O que se pode dizer quando um fenômeno, fundamental para a vida no planeta, passa a trazer destruição e morte ao invés de esperança e vida? O que de fato fez da chuva, essa dádiva divina, algo que passou a inspirar tanto medo? Dialogam entre si, ao menos duas boas explicações para este fenômeno: o racismo ambiental e as emergências climáticas.
O racismo ambiental parece um conceito novo, mas está fundamentado em práticas extremamente conhecidas, especialmente na forma como estão configuradas as cidades brasileiras, pela desterritorialização de comunidades de minorias étnicas, que se veem obrigadas a morar em áreas de risco, em condições precárias, tornando-se as maiores vítimas potenciais e de fato, de desastres ambientais.
Uma vez que a situação de emergência climática se caracteriza, pelo menos em parte, pelo aumento da frequência e intensidade de tempestades, ciclones, inundações, secas e a falta de água, ao atingir em maior grau as minorias étnicas (negros, indígenas, ribeirinhos), elas se tornam estruturantes do racismo ambiental.
Não é por acaso que, apesar das praias estarem lotadas de turistas e veranistas, todas as 65 vítimas fatais das chuvas que atingiram o município de São Sebastião durante o carnaval deste ano, eram trabalhadores e moradores locais, ou caiçaras.

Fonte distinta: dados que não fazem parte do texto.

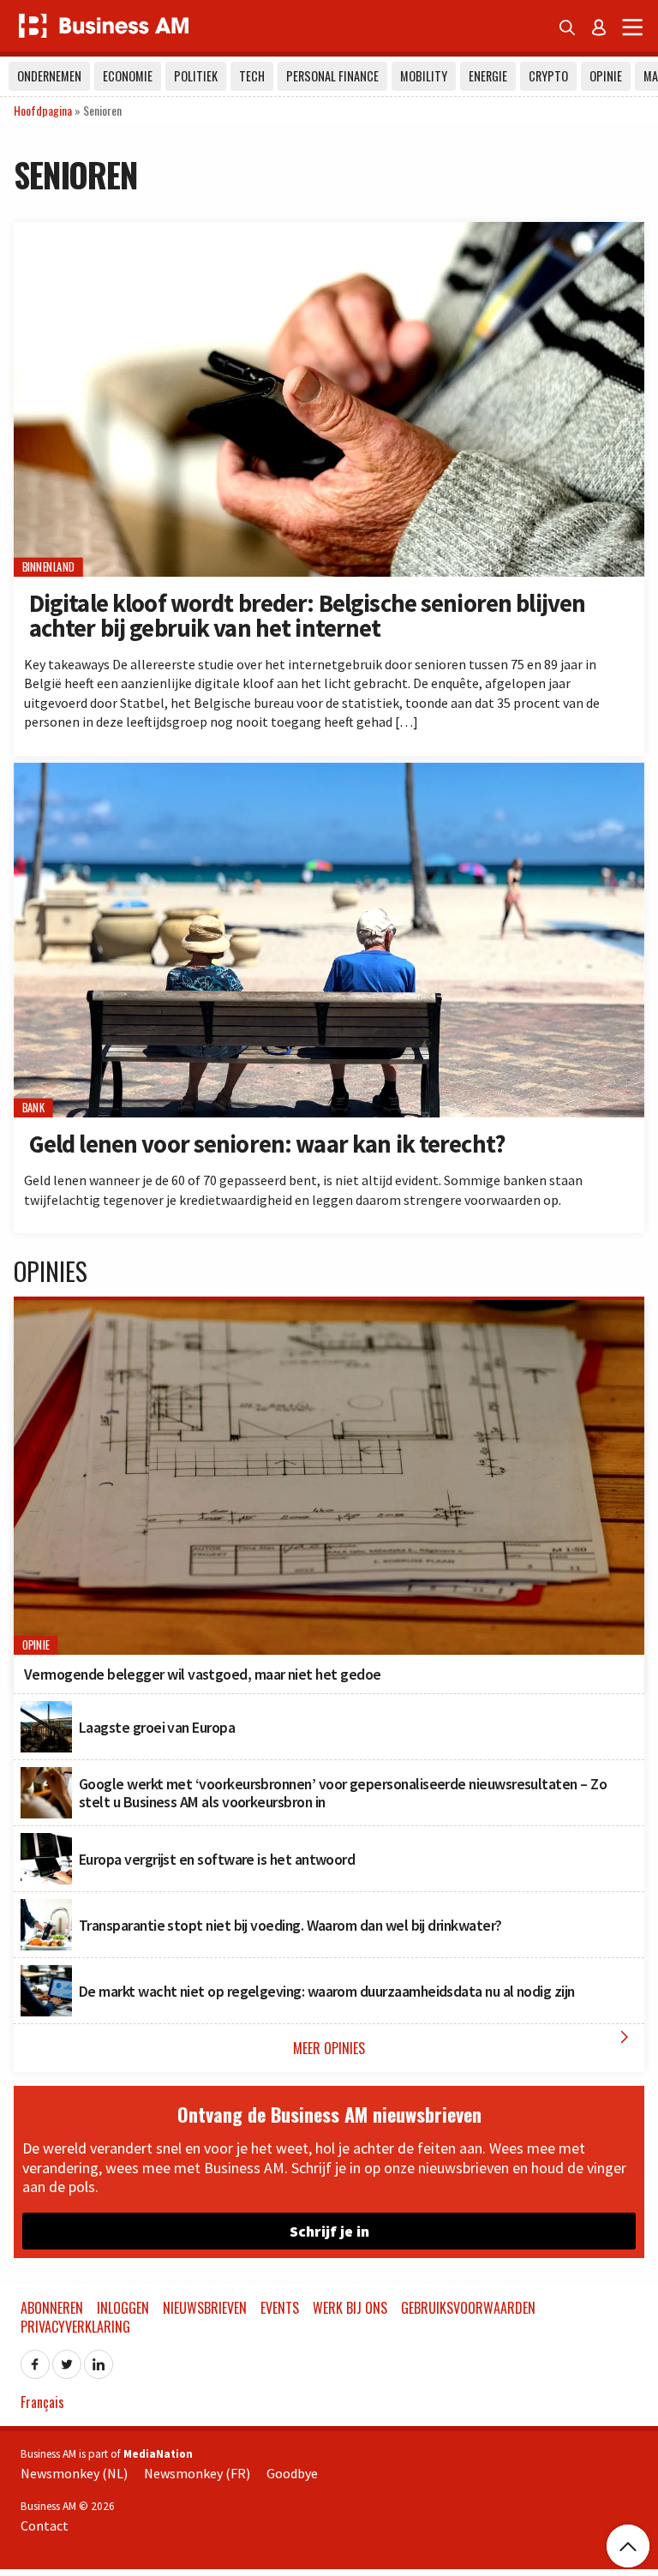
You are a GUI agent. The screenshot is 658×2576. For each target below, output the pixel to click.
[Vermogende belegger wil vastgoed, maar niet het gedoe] (329, 1309)
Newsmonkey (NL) (74, 2473)
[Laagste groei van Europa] (46, 1710)
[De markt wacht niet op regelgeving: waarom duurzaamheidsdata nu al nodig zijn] (46, 1974)
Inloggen (123, 2307)
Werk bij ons (350, 2307)
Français (42, 2402)
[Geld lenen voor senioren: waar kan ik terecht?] (329, 772)
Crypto (548, 76)
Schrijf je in (329, 2231)
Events (279, 2307)
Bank (33, 1107)
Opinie (605, 76)
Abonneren (52, 2307)
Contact (45, 2525)
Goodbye (292, 2473)
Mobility (423, 76)
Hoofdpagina (43, 110)
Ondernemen (49, 76)
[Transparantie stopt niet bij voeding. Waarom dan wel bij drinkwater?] (46, 1908)
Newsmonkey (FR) (197, 2473)
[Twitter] (66, 2359)
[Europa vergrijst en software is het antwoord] (46, 1842)
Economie (128, 76)
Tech (252, 76)
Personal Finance (332, 76)
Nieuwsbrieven (205, 2307)
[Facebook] (35, 2359)
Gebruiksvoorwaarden (468, 2307)
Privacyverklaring (75, 2326)
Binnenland (48, 567)
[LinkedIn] (98, 2359)
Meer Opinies (464, 2042)
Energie (488, 76)
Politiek (196, 76)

Será que as inundações desta semana nas regiões da Capela do Socorro, M’Boi Mirim e Cidade Ademar, na zona Sul de São Paulo, causam o mesmo estrago na região nobre dos Jardins?
Quem mora em Franco da Rocha e Francisco Morato, por exemplo, sabe muito bem o que é isso. Não foram raras as vezes que as comportas de barragens foram abertas, devido ao alto volume dos reservatórios, inundando as ruas destas cidades, destruindo suas casas, carros e ceifando vidas de trabalhadores, em sua maioria negros e pobres. É assim que o racismo ambiental se encontra com as emergências climáticas.